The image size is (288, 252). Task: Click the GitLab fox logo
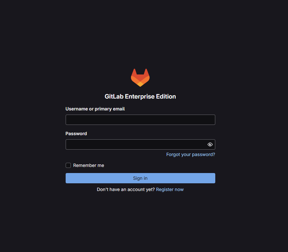[140, 77]
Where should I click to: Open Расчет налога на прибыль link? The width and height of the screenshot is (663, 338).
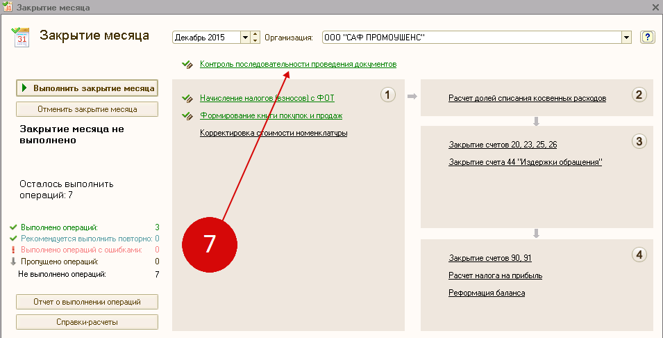pyautogui.click(x=495, y=275)
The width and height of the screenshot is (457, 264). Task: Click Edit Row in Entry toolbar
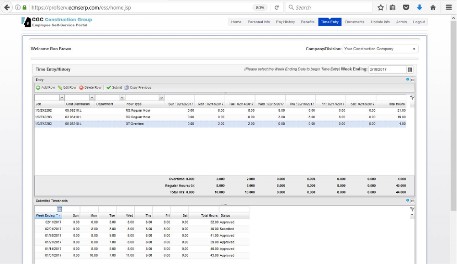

□ □ □ □ □

[WORK ORDER]:
Set all of the records down once more, letter for letter, with the images removed.

[EXERCISE OUTPUT]:
The image size is (288, 252). Task: Click the GitLab fox logo
[140, 77]
Where should I click to: Open Расчет налога на прибыль link? The width and height of the screenshot is (663, 338).
pyautogui.click(x=495, y=275)
The width and height of the screenshot is (457, 264). Task: Click Edit Row in Entry toolbar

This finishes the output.